Hasta su muerte, después de nueve años, se mantuvo Ovidio en la distante frontera. No le estaba permitido regresar, ni siquiera por unos días, a su patria Roma. El suyo es un caso de exilio “puro”, sin alivios ni pausas y absolutamente involuntario. En su segunda parte, Tristia es el auténtico canto de un poeta fulminado por la cólera de los inmortales; un individuo en desgracia, nostálgico hasta el llanto como Ulises, y melancólico como Edipo; culpable sin culpa. La octava elegía de esta sección complementaria, que barca los Libros III, IV y V, definen el más puro ejemplo de la escritura ovidiana en sus mejores momentos, con la claridad de la lírica tardía de Goethe, y la amargura de un Baudelaire que hubiese llegado a la “alta edad”:

Ya mis canas se parecen a las plumas del cisne
y la blanca vejez tiene mis negros cabellos.
Ya se acercan los años frágiles y la edad
más inerte; y ya, débil como estoy,
me resulta penosos moverme.

Dos elegías después, Ovidio canta su autobiografía escrita desde la pequeña muerte que es el destierro: “Escúchame, posteridad, para que sepas quién fui yo, aquel célebre autor de los tiernos amores que estás leyendo”.

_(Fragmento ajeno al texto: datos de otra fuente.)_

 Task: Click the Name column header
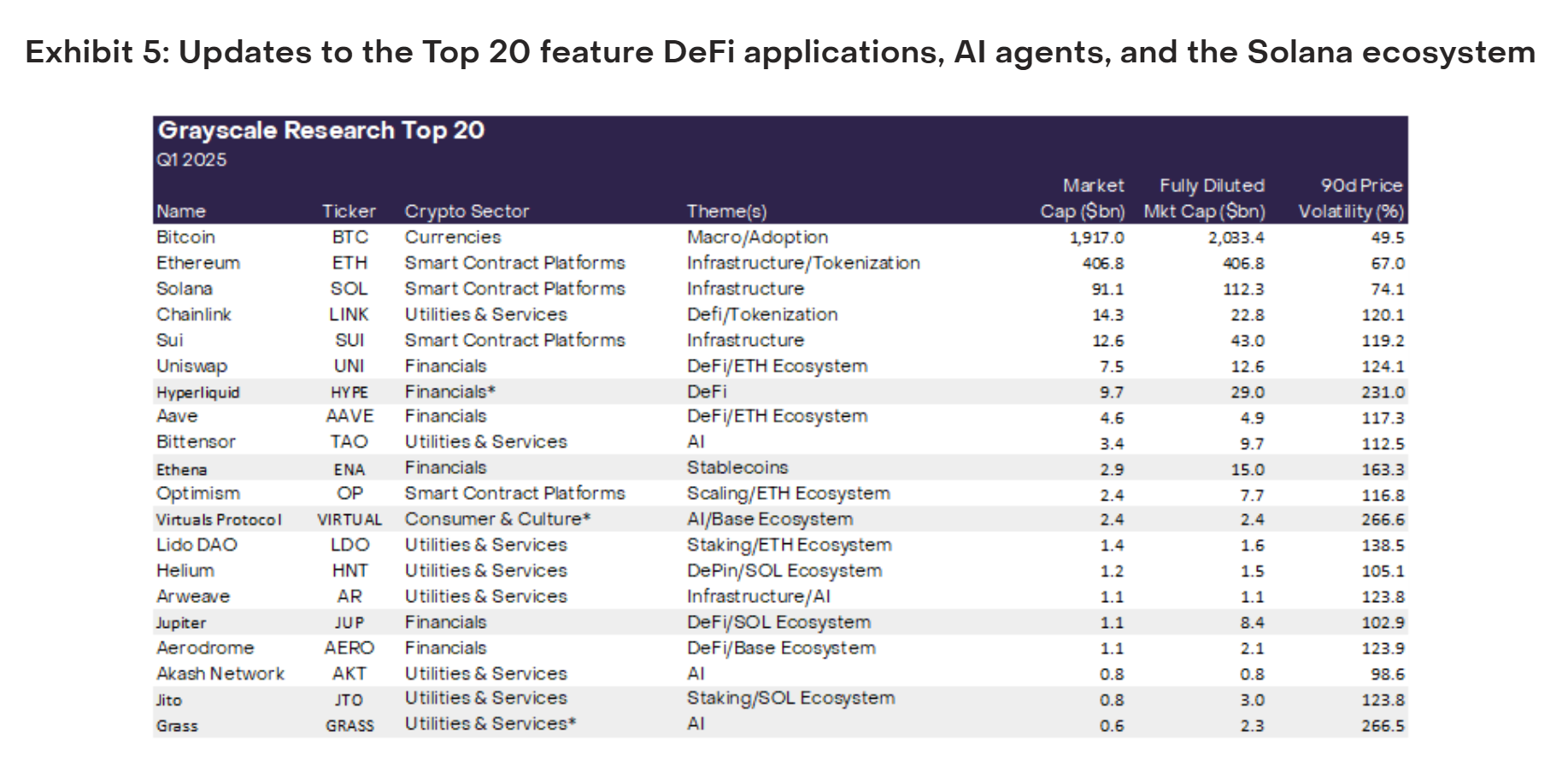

De los dos libros escritos en el destierro Tristia y ExPonto, el primero deslumbra por sus reiterados hallazgos, tal vez la más permanente de las crónicas del exilio escrita en versos. Saint-John Perse no hubiese compuesto la suya sin la ayuda del latino. Tristia es un triunfo de síntesis de diez años de experiencias contados y cantados en un estilo rico en imágenes y musicalidades. El asunto de estos cantos es el más tremendo con el de la muerte. No debe extrañar que Sócrates la haya preferido antes que dejar la patria tierra. Una concesión, le habrá de reconocer al imperio la posteridad: haber permitido que el poeta regresara Roma, así fuera para ser enterrado.